This notebook is designed to produce saliency maps for ECG transformer classification models in the [fairseq-signals](https://github.com/Jwoo5/fairseq-signals) repository.

Before running this notebook, there are some precursor steps to be taken:
1. Compute `saliency_{split}.npy` files using `fairseq-hydra-validate` with the `common_eval.extract=[saliency]` command-line argument
2. Run the `saliency.py` script to generate a `attn_max_{split}.npy` file

Here is an example command for step 1, assuming [this preprocessing procedure](https://github.com/Jwoo5/fairseq-signals/blob/master/scripts/preprocess/ecg/README.md) was followed:
```
FAIRSEQ_ROOT="TODO"
MANIFEST_DIR="TODO"
LABEL_DIR="TODO"
OUTPUT_DIR="TODO"
CHECKPOINT_NUM="TODO"

CHECKPOINT="$OUTPUT_DIR/checkpoint$CHECKPOINT_NUM.pt"
NUM_LABELS=$(($(wc -l < "$LABEL_DIR/label_def.csv") - 1))

fairseq-hydra-validate \
    task.data=$MANIFEST_DIR \
    common_eval.path=$CHECKPOINT \
    common_eval.extract=[saliency] \
    common_eval.results_path=$OUTPUT_DIR \
    model.num_labels=$NUM_LABELS \
    dataset.valid_subset=test \
    dataset.batch_size=256 \
    dataset.num_workers=10 \
    dataset.disable_validation=false \
    distributed_training.distributed_world_size=1 \
    distributed_training.find_unused_parameters=True \
    +task.label_file=$LABEL_DIR/y.npy \
    --config-dir $FAIRSEQ_ROOT/examples/w2v_cmsc/config/finetuning/ecg_transformer \
    --config-name diagnosis
```

# Setup

In [None]:
from typing import Tuple
import os
import yaml

import numpy as np
import pandas as pd

from scipy.io import loadmat
from scipy.ndimage import map_coordinates

from fairseq_signals.utils.file import extract_filename

import matplotlib.pyplot as plt
import numpy as np

def blend_colors_hex(start_color: str, end_color: str, activations: np.ndarray) -> np.ndarray:
    """
    Blends between two colors based on an array of blend factors.

    Parameters
    ----------
    start_color : str
        Hexadecimal color code for the start color.
    end_color : str
        Hexadecimal color code for the end color.
    activations : np.ndarray
        An array of blend factors where 0 corresponds to the start color and 1 to the end color.

    Returns
    -------
    np.ndarray
        An array of hexadecimal color codes resulting from the blends.

    Raises
    ------
    ValueError
        If any of the input blend factors are not within the range [0, 1].
    """
    if np.any((activations < 0) | (activations > 1)):
        raise ValueError("All blend factors must be between 0 and 1.")
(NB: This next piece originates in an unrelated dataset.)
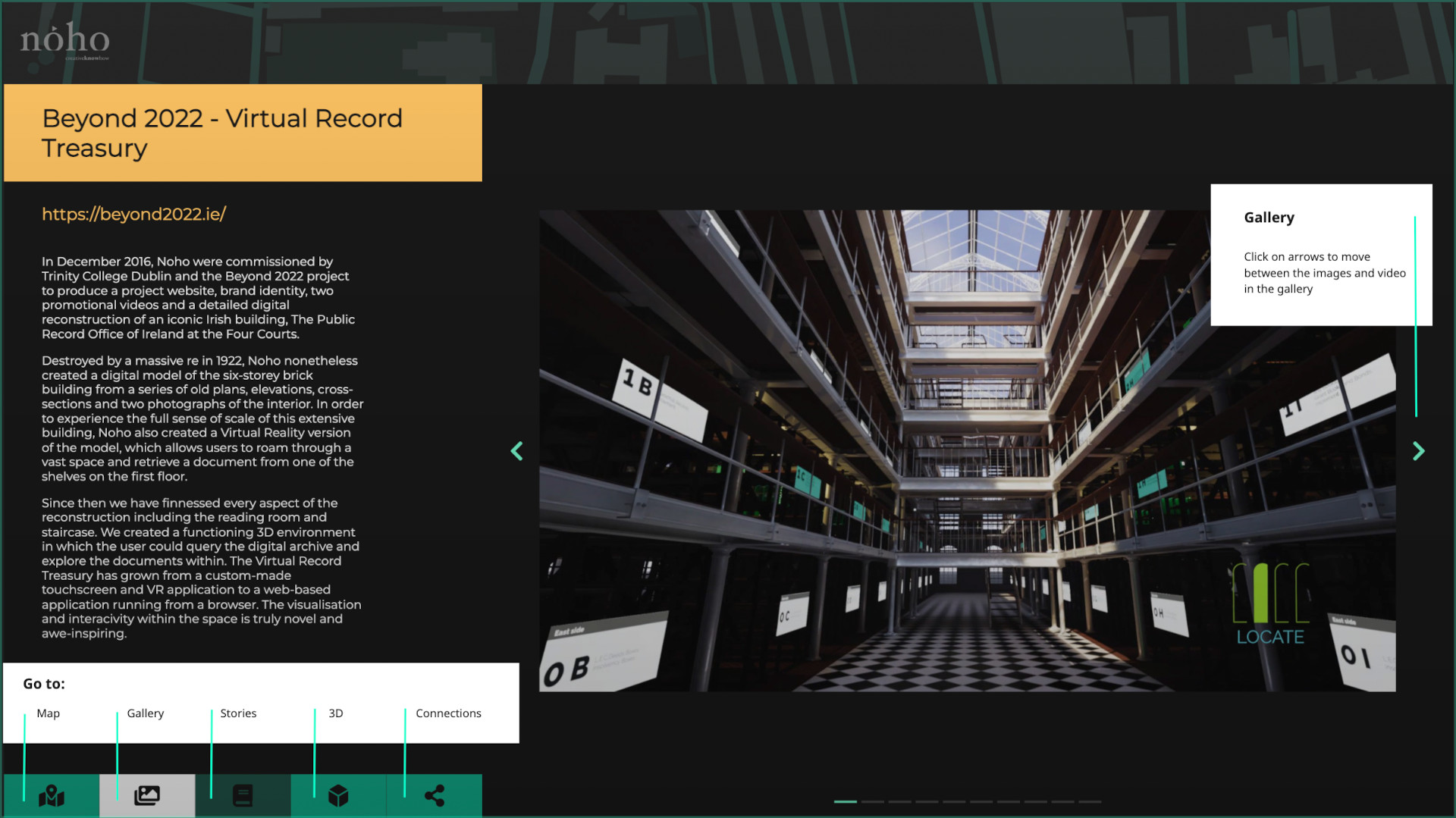Image resolution: width=1456 pixels, height=818 pixels.
Task: Switch to the 3D cube icon
Action: [x=338, y=795]
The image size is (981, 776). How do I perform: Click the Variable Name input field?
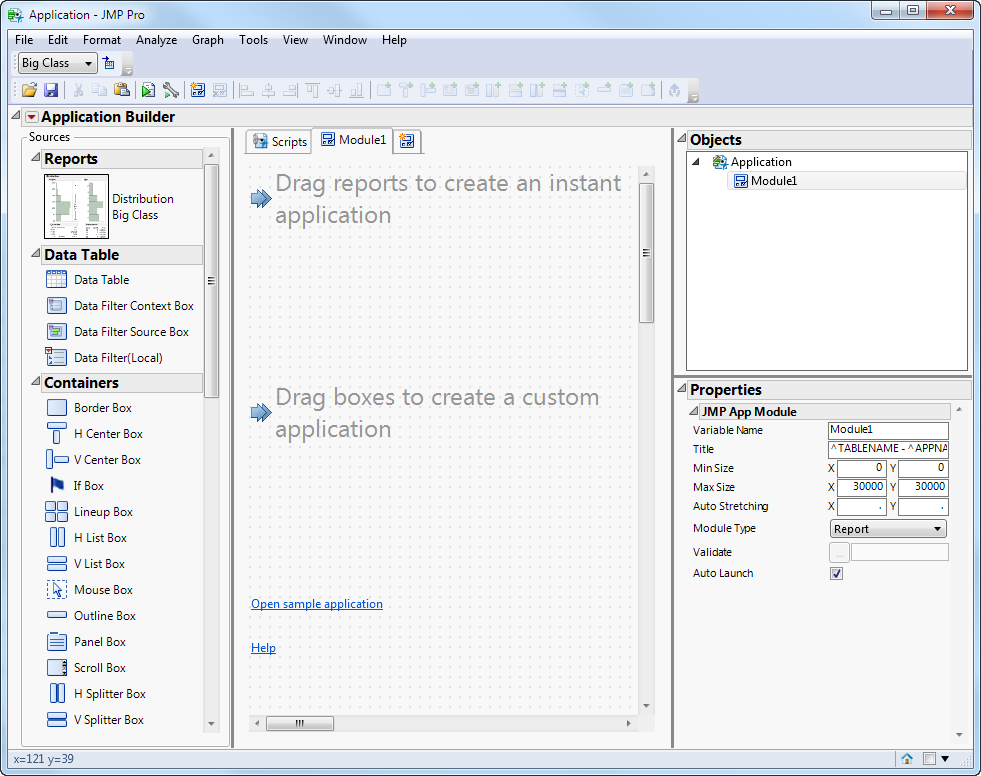888,431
    # Convert hexadecimal to RGB
    def hex_to_rgb(hex_color: str) -> Tuple[int]:
        return tuple(int(hex_color[i: i+2], 16) for i in (1, 3, 5))

    # Get RGB tuples
    start_rgb = np.array(hex_to_rgb(start_color))
    end_rgb = np.array(hex_to_rgb(end_color))

    # Blend RGB values
    blended_rgb = np.outer(1 - activations, start_rgb) + np.outer(activations, end_rgb)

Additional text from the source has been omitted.